(Stored data)
################

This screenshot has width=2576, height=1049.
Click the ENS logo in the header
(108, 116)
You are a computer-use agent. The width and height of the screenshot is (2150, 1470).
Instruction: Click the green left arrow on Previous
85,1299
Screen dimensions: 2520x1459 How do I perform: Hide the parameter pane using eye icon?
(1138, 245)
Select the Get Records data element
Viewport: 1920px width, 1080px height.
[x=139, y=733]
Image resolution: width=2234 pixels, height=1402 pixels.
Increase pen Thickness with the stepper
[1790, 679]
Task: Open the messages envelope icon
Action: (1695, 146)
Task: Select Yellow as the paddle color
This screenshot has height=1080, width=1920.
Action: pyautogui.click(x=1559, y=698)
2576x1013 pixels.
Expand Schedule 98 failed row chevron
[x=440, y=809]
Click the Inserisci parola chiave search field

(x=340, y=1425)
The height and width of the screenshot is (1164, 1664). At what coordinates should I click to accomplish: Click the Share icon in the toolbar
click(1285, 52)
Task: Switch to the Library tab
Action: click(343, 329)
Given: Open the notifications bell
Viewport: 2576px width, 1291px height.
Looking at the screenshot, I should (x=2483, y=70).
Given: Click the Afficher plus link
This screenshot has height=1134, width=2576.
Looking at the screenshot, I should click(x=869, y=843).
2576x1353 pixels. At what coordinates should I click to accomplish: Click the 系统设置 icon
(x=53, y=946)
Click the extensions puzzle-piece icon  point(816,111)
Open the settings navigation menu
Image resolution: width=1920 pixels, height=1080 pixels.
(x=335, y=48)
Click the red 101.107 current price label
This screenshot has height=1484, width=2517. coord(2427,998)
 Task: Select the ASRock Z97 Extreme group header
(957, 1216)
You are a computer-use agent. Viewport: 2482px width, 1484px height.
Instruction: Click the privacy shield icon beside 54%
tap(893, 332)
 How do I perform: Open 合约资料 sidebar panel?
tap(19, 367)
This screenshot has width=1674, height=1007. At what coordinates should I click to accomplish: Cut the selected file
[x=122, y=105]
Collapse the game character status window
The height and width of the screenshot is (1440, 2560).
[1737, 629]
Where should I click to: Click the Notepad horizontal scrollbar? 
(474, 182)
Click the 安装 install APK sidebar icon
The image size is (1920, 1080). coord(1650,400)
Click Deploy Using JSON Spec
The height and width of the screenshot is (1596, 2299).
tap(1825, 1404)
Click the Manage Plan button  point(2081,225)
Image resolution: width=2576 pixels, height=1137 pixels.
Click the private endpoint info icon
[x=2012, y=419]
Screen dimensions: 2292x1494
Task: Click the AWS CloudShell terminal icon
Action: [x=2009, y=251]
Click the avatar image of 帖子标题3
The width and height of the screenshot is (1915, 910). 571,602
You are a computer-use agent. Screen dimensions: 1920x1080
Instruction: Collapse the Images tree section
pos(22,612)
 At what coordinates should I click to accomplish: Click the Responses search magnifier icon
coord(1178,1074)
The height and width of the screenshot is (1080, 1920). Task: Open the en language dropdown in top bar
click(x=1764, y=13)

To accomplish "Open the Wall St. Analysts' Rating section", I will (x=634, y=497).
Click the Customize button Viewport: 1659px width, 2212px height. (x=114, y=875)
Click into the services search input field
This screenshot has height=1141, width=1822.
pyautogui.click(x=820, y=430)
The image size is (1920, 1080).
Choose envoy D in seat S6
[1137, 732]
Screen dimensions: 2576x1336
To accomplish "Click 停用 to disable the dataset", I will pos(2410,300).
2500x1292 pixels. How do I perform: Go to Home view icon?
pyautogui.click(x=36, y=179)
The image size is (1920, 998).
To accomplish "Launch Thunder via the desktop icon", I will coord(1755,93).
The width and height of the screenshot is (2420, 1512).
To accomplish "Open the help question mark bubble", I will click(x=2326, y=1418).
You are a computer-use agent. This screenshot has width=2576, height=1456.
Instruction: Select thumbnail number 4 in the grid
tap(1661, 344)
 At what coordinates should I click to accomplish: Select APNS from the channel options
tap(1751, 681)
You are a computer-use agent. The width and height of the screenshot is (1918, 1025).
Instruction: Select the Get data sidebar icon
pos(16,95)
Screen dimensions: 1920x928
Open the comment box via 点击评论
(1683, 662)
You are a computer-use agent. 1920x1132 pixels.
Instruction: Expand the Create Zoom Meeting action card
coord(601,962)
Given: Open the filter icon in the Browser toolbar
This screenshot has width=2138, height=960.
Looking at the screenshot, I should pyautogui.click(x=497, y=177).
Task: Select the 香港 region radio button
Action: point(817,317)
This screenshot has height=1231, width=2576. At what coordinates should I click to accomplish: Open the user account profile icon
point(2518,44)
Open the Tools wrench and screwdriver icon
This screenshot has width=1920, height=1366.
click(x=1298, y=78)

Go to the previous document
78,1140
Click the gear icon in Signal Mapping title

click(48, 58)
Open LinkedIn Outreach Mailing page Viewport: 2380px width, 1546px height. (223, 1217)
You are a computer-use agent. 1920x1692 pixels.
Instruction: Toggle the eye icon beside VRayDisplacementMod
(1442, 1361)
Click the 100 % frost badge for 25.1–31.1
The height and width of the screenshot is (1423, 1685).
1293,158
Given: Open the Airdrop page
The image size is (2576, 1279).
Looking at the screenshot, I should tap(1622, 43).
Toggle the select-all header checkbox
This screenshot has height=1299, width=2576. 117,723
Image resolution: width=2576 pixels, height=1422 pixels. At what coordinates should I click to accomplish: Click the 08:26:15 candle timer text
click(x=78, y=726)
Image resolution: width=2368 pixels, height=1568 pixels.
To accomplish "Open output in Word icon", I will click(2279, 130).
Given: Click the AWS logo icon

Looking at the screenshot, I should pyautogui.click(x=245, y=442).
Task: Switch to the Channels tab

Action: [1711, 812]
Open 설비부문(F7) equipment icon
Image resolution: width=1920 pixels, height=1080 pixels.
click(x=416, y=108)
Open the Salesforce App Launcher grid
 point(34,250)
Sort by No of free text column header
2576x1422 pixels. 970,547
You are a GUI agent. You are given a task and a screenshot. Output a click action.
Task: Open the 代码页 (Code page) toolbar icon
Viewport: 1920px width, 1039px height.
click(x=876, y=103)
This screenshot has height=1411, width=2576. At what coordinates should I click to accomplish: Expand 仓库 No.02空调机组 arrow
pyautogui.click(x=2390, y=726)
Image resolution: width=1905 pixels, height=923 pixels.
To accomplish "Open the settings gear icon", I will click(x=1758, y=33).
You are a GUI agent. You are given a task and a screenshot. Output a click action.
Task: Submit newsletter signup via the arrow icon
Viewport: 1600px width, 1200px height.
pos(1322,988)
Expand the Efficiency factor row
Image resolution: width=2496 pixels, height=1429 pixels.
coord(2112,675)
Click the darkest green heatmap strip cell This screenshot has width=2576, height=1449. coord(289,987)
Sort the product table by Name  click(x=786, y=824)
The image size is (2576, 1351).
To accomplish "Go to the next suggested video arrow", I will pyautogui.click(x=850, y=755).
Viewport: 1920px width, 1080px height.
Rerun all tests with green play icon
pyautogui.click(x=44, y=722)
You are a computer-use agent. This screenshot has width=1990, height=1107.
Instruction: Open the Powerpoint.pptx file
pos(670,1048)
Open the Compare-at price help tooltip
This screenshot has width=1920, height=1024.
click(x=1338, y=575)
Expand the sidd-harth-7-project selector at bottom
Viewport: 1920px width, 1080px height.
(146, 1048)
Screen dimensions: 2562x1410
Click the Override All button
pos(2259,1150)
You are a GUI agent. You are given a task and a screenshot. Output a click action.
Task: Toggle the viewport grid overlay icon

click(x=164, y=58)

################

» HOW TO COMPLETE THIS TASK
Across all the records above, find each line with "settings" in it and copy it.

» PROBLEM SOLUTION
Open the settings navigation menu
To accomplish "Open the settings gear icon", I will click(x=1758, y=33).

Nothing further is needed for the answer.